_Exercise:_ Each line below should be repeated exactly, but no picture should be carried over.

- - - - -

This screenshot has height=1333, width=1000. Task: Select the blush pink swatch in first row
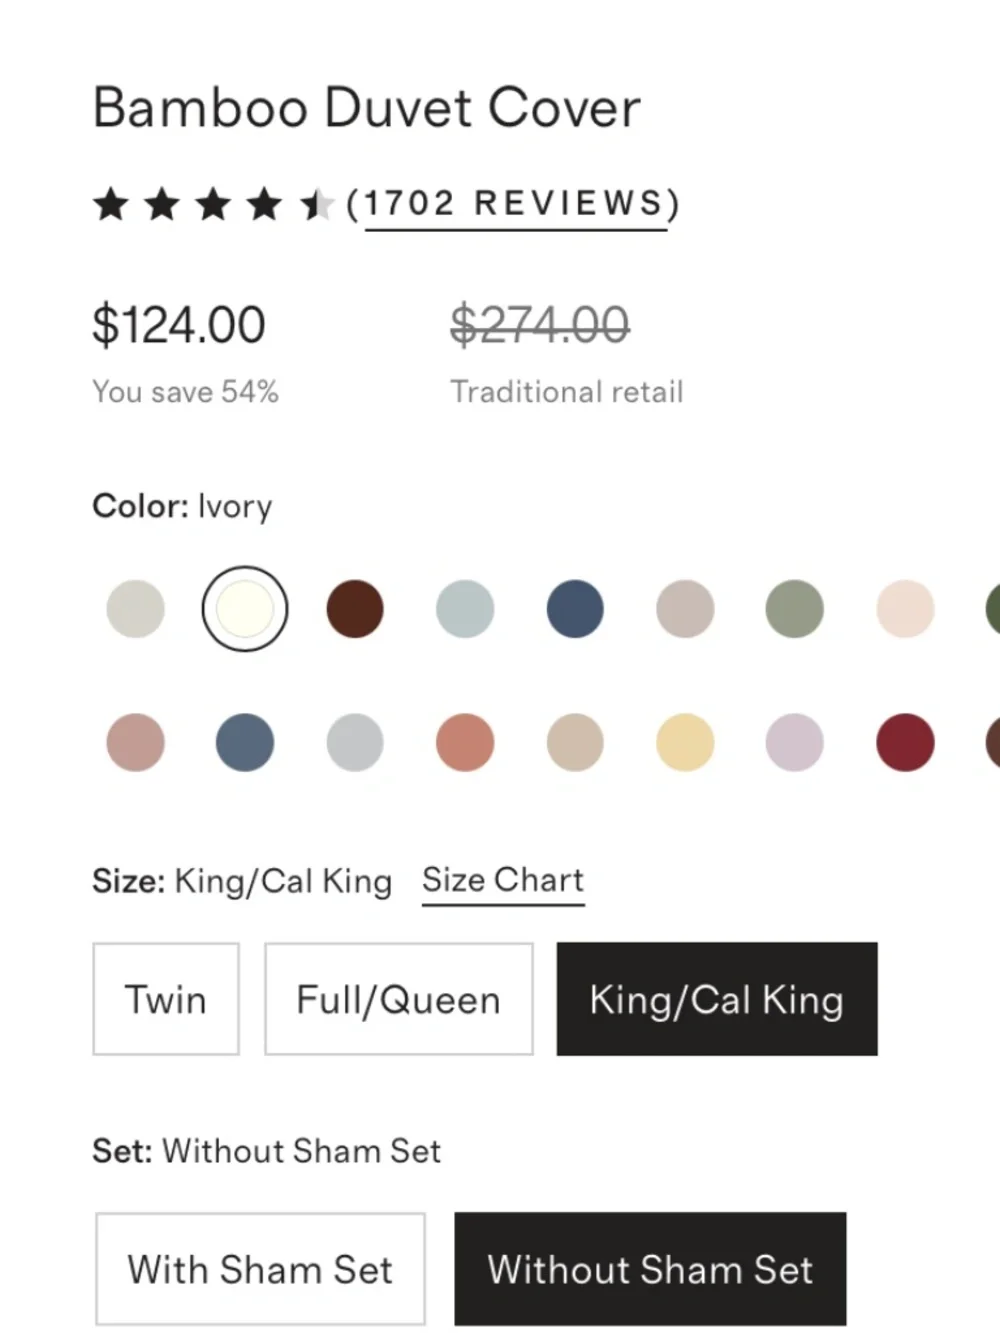905,609
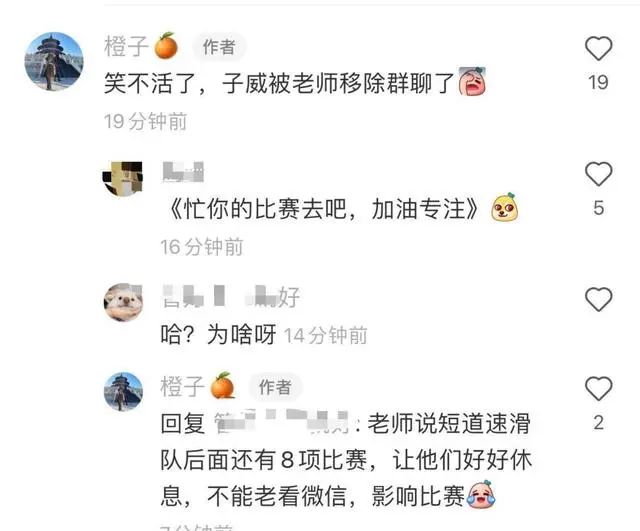
Task: Click the like count 19
Action: (598, 82)
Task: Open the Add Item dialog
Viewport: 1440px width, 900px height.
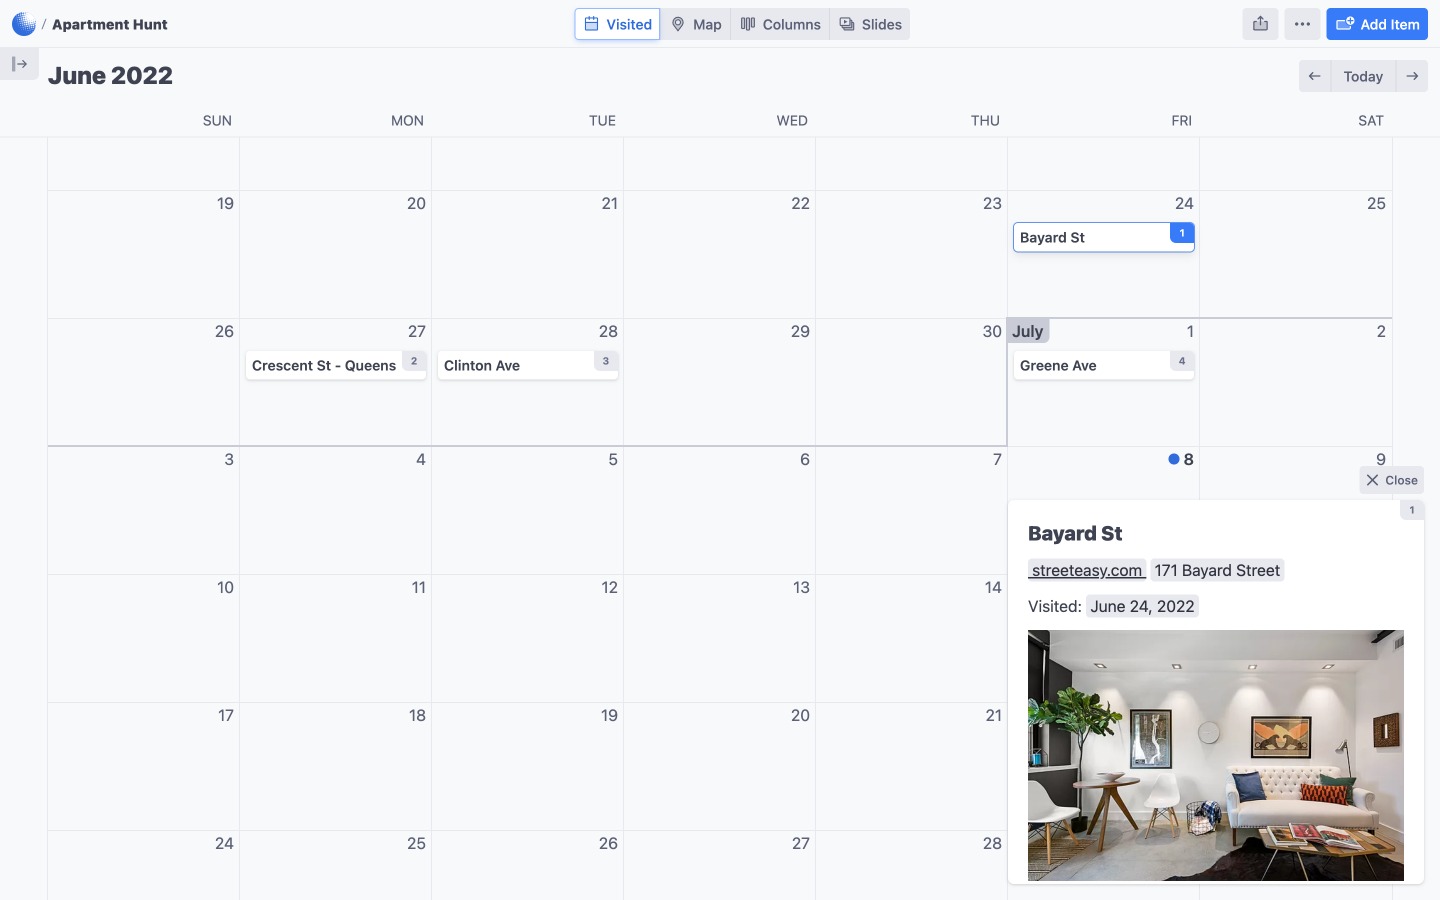Action: coord(1377,24)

- - - - -

_Result for this exercise:_
This screenshot has height=1333, width=1000. Task: Select the blush pink swatch in first row
905,609
Task: Click the like count 19
Action: (598, 82)
Task: Open the Add Item dialog
Viewport: 1440px width, 900px height.
Action: coord(1377,24)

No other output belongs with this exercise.